▶ _Directions for this task_
A stretch of the entries below is to be set down exactly, running from the line with "2021年5月 (15, 737)" through the line with "2020年1月 (15, 846)", both included, and no other line.

:: Data extract

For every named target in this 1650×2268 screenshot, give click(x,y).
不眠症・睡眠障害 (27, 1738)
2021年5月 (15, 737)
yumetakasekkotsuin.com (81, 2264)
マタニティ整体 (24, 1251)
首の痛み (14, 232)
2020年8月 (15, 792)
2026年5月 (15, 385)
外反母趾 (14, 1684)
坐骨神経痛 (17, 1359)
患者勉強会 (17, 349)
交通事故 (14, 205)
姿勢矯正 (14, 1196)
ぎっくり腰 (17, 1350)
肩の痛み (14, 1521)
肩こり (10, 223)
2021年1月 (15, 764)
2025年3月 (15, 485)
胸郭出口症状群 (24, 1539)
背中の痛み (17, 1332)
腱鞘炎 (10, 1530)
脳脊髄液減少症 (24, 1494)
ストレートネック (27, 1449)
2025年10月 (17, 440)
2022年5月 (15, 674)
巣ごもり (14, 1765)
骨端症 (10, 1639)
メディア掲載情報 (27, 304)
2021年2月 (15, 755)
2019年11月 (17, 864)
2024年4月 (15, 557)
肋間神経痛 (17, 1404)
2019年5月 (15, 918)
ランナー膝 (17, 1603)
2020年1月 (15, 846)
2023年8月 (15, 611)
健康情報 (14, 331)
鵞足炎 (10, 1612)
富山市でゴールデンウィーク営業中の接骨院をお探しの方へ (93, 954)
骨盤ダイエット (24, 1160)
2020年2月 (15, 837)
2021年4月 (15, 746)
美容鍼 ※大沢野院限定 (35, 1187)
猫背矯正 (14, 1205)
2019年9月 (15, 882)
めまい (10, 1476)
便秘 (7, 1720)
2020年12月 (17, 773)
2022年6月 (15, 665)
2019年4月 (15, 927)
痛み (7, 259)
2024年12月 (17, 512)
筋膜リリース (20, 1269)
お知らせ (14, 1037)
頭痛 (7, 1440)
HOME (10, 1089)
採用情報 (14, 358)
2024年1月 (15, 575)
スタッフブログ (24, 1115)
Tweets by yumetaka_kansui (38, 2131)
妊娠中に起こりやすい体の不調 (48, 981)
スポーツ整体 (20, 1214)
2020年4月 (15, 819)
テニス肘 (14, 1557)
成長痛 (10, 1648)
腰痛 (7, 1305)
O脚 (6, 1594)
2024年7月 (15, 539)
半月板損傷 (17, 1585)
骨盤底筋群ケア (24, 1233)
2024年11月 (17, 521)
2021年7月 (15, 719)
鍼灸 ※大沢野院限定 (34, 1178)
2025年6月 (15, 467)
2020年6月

::::

▶ _Task response_
2021年5月 (15, 737)
yumetakasekkotsuin.com (81, 2264)
マタニティ整体 (24, 1251)
首の痛み (14, 232)
2020年8月 (15, 792)
2026年5月 (15, 385)
外反母趾 (14, 1684)
坐骨神経痛 (17, 1359)
患者勉強会 (17, 349)
交通事故 (14, 205)
姿勢矯正 (14, 1196)
ぎっくり腰 (17, 1350)
肩の痛み (14, 1521)
肩こり (10, 223)
2021年1月 (15, 764)
2025年3月 (15, 485)
胸郭出口症状群 (24, 1539)
背中の痛み (17, 1332)
腱鞘炎 (10, 1530)
脳脊髄液減少症 (24, 1494)
ストレートネック (27, 1449)
2025年10月 (17, 440)
2022年5月 (15, 674)
巣ごもり (14, 1765)
骨端症 (10, 1639)
メディア掲載情報 (27, 304)
2021年2月 (15, 755)
2019年11月 (17, 864)
2024年4月 (15, 557)
肋間神経痛 (17, 1404)
2019年5月 (15, 918)
ランナー膝 (17, 1603)
2020年1月 (15, 846)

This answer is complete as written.